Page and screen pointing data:

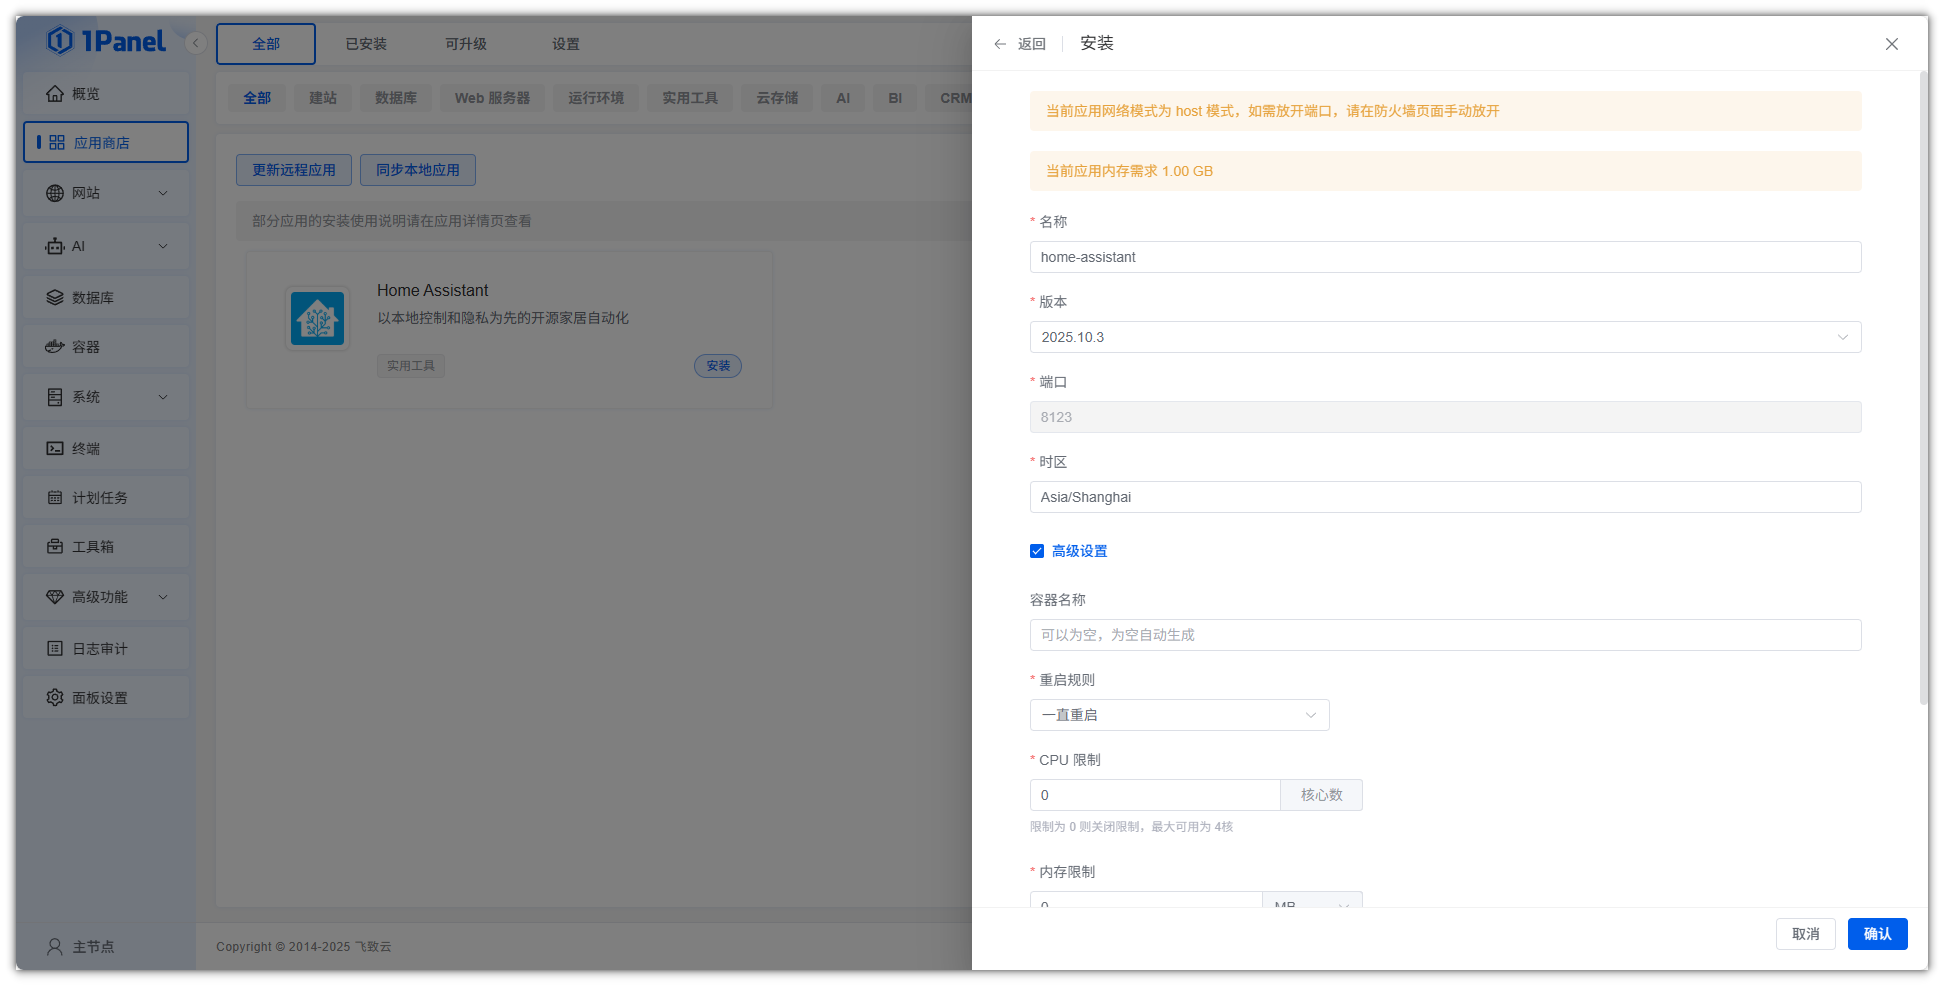Open the 版本 dropdown showing 2025.10.3

pos(1444,337)
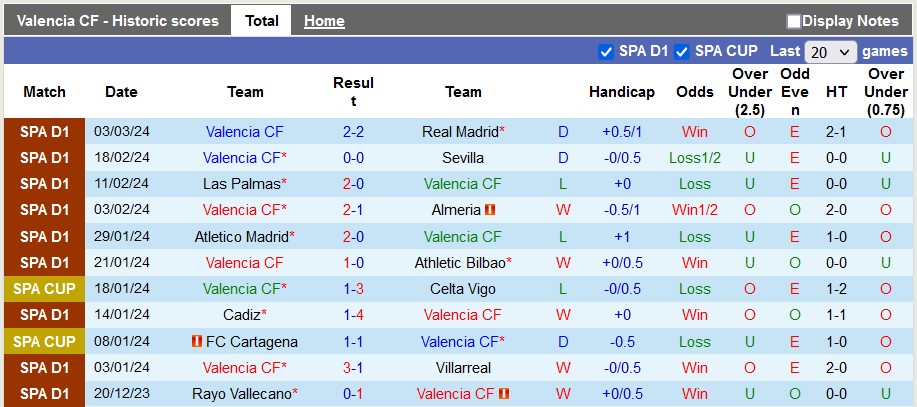The width and height of the screenshot is (917, 407).
Task: Click the red card icon in the Rayo Vallecano row
Action: 504,393
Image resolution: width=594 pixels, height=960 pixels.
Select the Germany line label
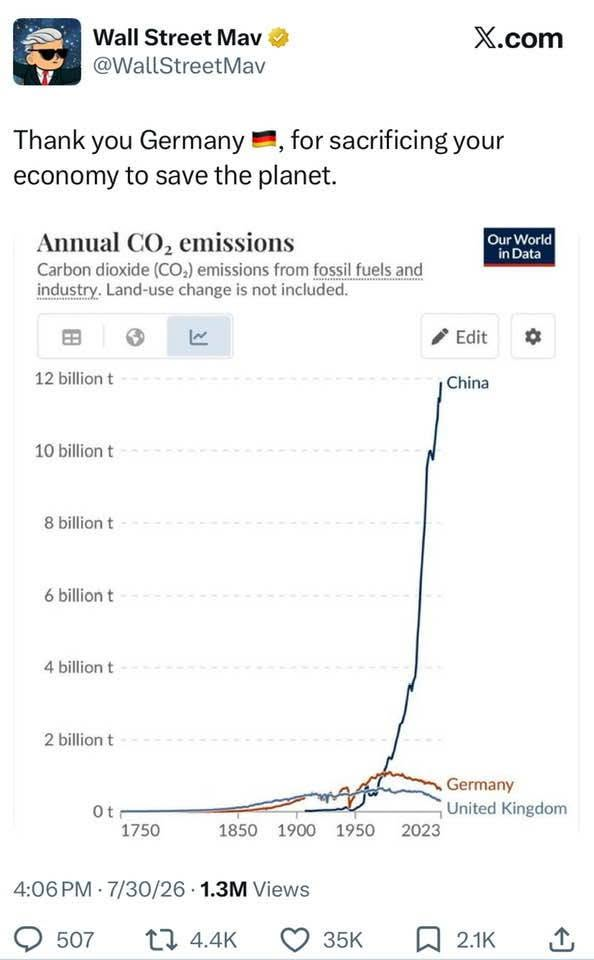pos(480,785)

_WHAT IS NEEDED_
Repeat every line of the data above word for word, but leave out the pictures.

_SOLUTION_
Open the 版本 dropdown showing 2025.10.3

pos(1444,337)
The width and height of the screenshot is (917, 407).
Task: Click the red card icon in the Rayo Vallecano row
Action: 504,393
Image resolution: width=594 pixels, height=960 pixels.
Select the Germany line label
pos(480,785)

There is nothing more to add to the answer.